Stored data entries
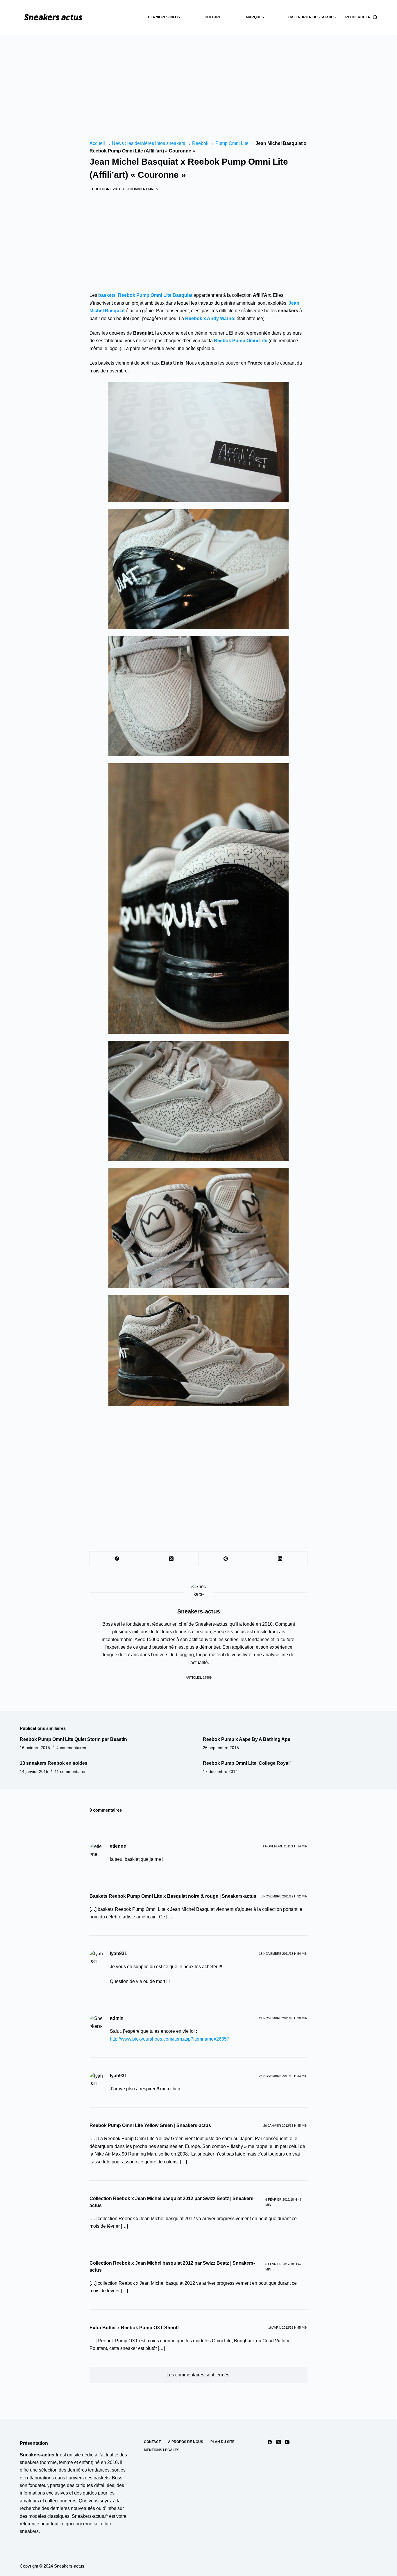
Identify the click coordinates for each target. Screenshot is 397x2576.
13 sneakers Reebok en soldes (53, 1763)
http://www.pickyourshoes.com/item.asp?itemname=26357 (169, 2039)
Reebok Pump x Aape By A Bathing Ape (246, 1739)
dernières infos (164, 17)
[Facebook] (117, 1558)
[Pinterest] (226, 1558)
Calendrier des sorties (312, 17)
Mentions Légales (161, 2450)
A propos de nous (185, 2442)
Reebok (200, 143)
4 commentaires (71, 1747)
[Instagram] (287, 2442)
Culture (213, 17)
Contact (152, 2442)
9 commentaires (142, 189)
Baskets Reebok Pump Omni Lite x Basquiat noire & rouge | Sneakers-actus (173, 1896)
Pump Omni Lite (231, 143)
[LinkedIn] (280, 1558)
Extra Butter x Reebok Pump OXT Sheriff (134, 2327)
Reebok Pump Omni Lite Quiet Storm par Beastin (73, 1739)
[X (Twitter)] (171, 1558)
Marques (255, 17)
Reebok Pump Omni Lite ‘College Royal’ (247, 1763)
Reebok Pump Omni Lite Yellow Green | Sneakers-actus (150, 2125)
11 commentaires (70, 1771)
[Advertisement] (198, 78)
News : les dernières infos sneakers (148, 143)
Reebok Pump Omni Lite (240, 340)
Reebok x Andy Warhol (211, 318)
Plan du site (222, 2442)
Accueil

## EXERCISE:
Reproduce exactly the line bearing "Reebok Pump Omni Lite (240, 340)" and all the lines that come after it in the records above; add nothing.

## SOLVED PROBLEM:
Reebok Pump Omni Lite (240, 340)
Reebok x Andy Warhol (211, 318)
Plan du site (222, 2442)
Accueil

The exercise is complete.